┌─ Material for this task

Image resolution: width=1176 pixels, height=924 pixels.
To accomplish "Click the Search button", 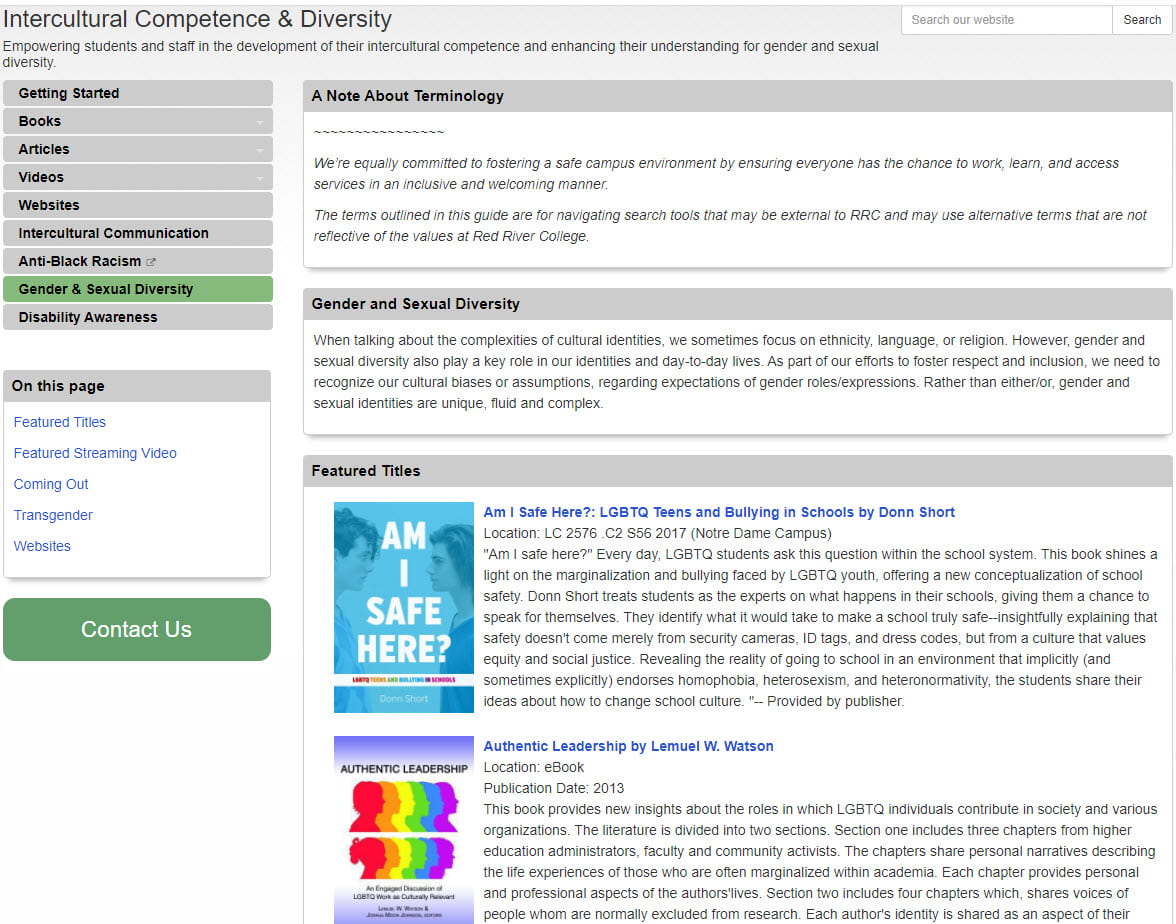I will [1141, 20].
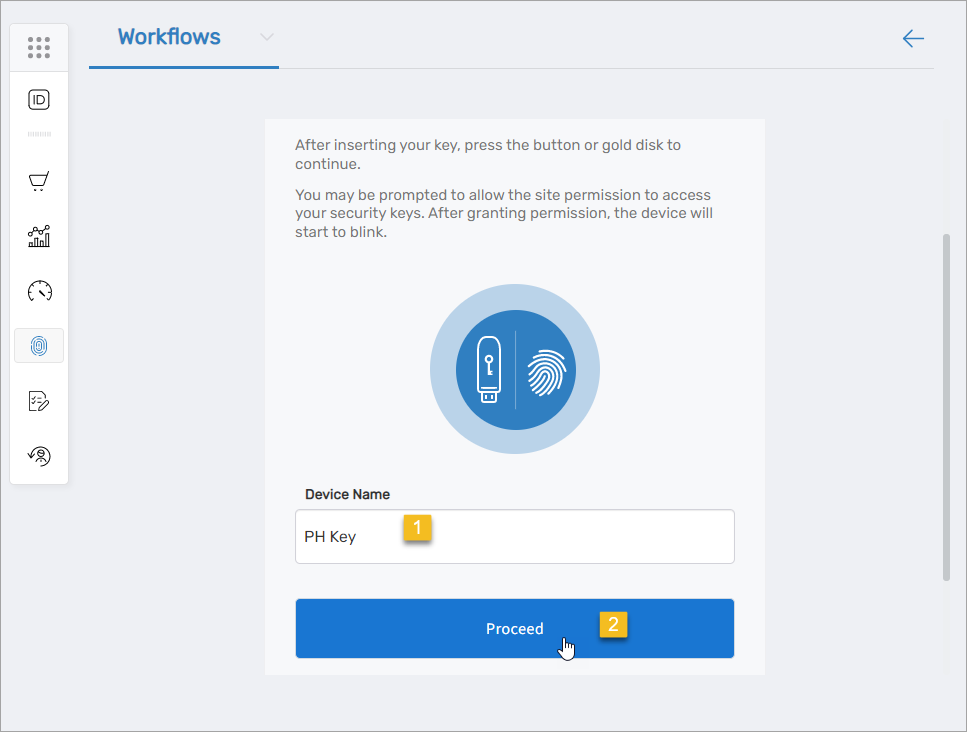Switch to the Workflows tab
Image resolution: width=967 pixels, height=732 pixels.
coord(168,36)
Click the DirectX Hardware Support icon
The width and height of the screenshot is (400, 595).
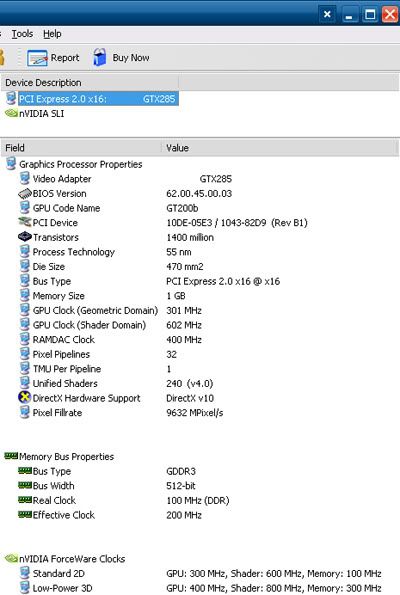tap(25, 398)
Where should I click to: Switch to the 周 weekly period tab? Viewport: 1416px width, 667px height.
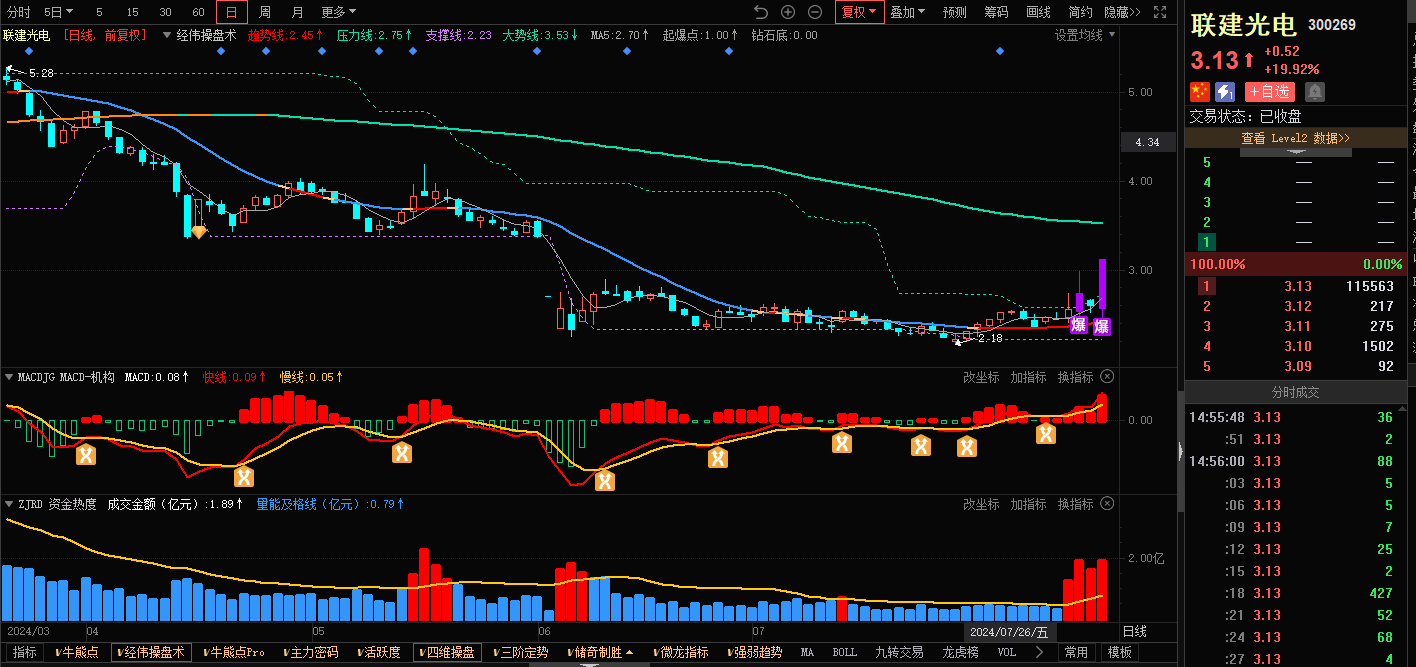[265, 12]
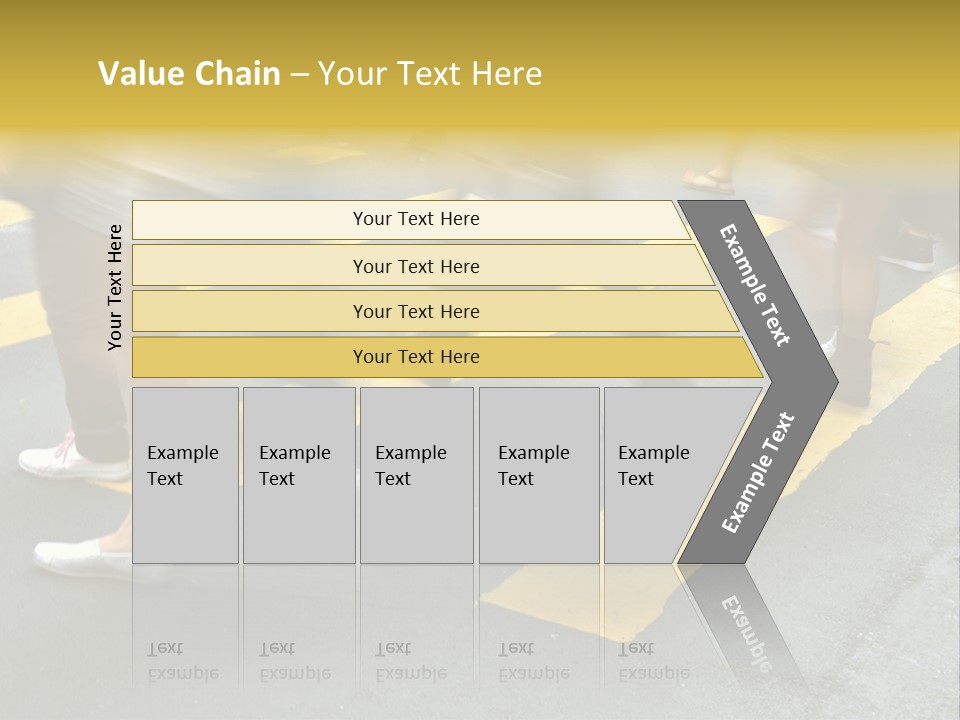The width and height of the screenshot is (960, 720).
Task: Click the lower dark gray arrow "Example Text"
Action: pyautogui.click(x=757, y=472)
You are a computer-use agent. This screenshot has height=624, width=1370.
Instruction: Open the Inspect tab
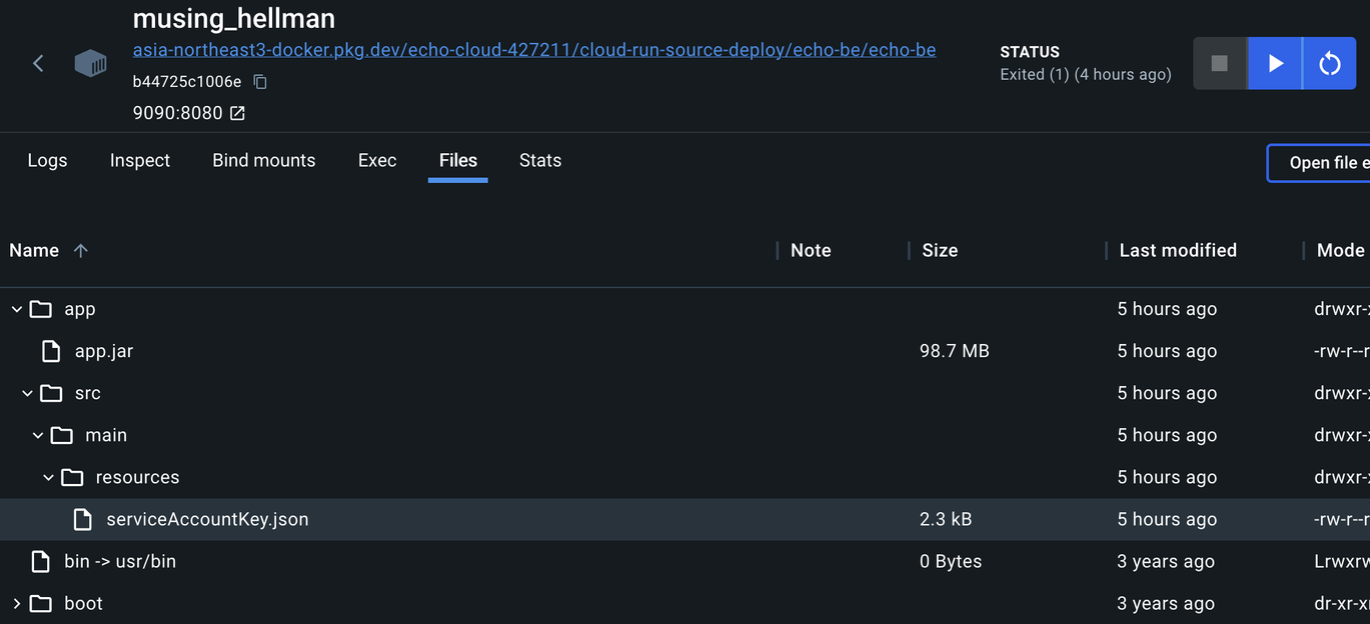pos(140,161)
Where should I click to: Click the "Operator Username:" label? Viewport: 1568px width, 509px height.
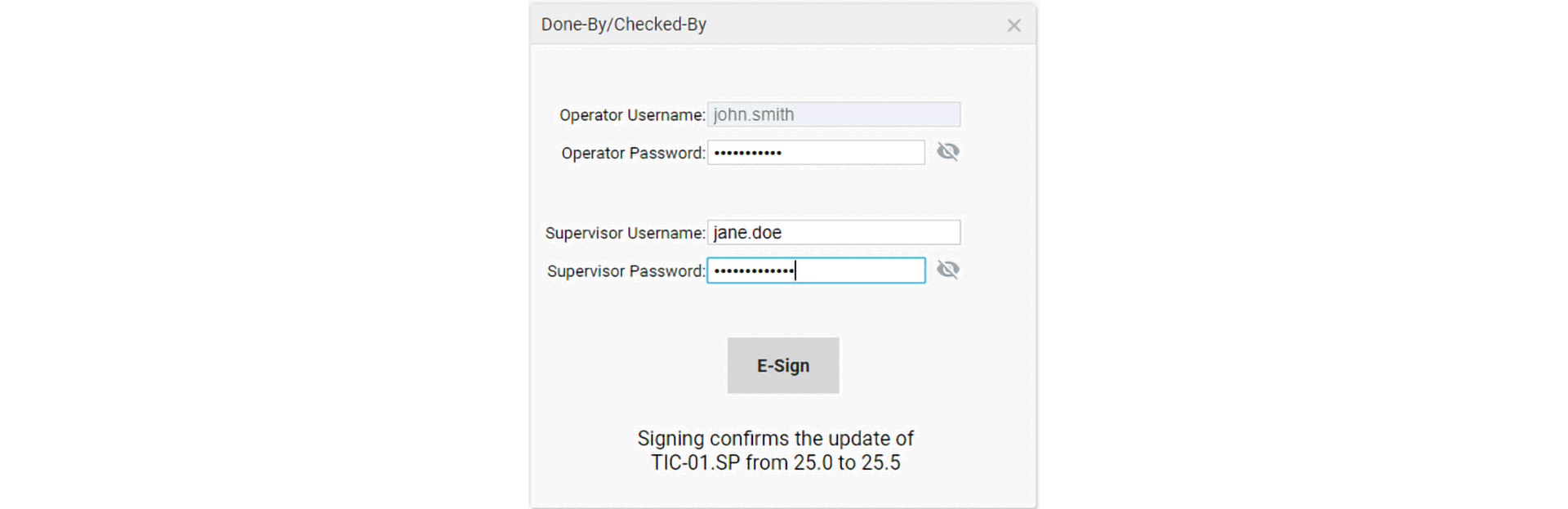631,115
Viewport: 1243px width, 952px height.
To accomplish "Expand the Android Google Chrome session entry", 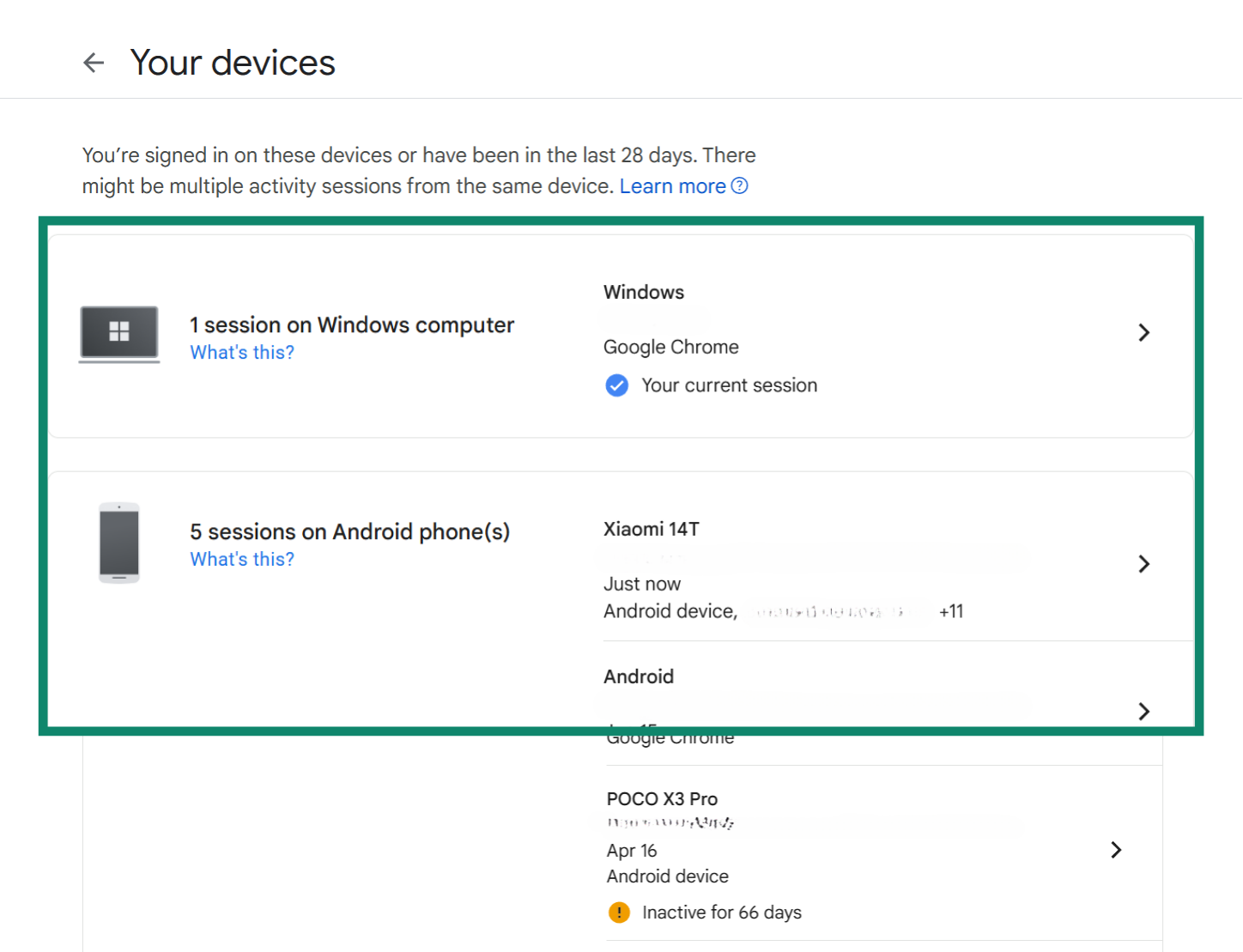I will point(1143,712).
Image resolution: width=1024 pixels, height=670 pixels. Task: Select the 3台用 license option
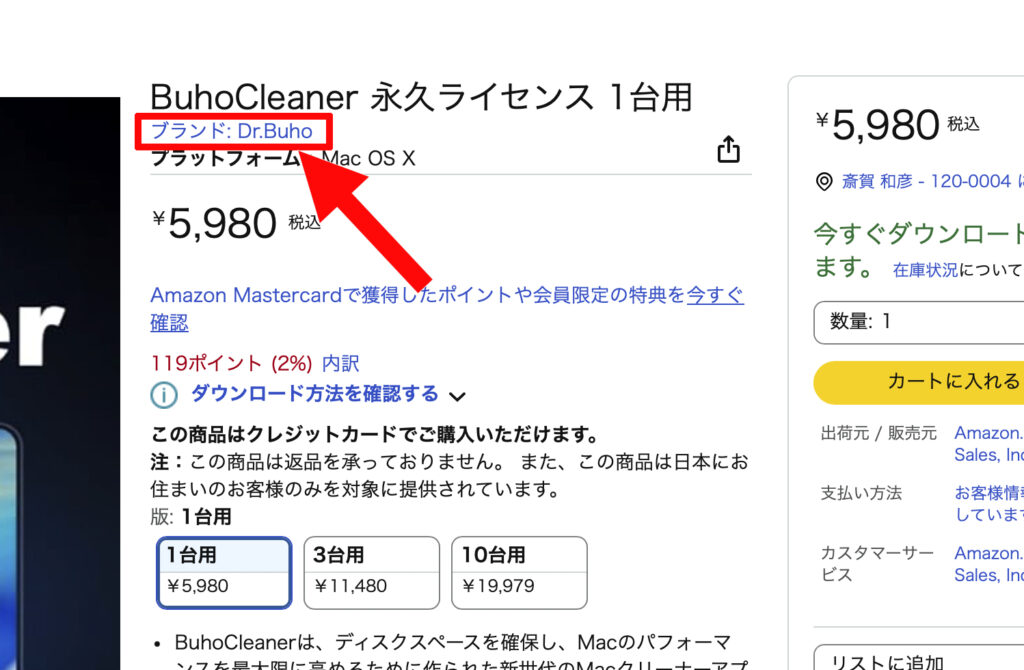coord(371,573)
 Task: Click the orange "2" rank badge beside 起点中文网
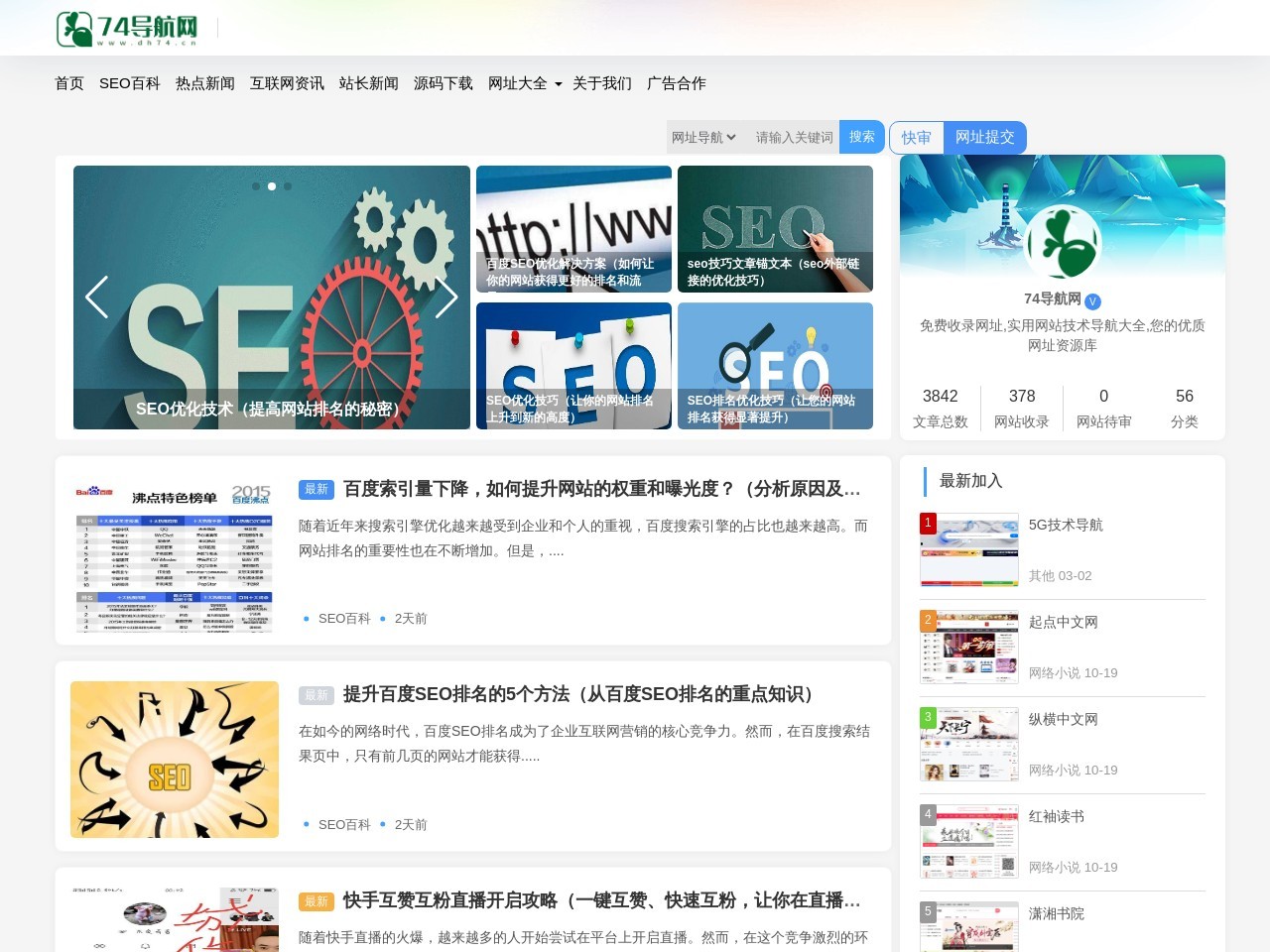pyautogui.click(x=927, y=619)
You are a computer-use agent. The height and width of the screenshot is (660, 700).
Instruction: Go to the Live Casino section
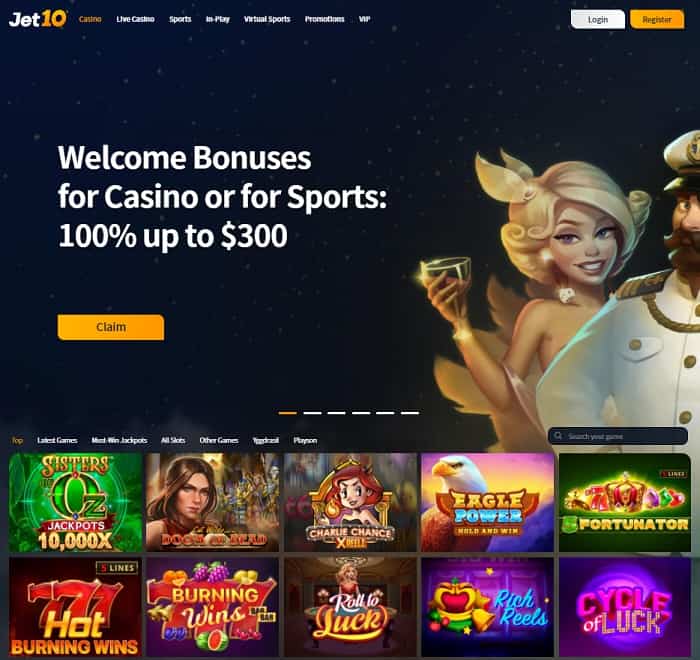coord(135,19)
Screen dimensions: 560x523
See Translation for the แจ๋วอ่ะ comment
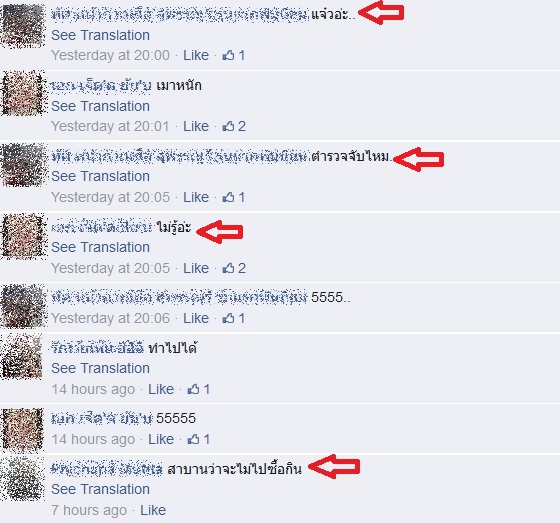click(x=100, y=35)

└─

After checking the entries, state how many lines contain "computer", and write nothing but the number.

2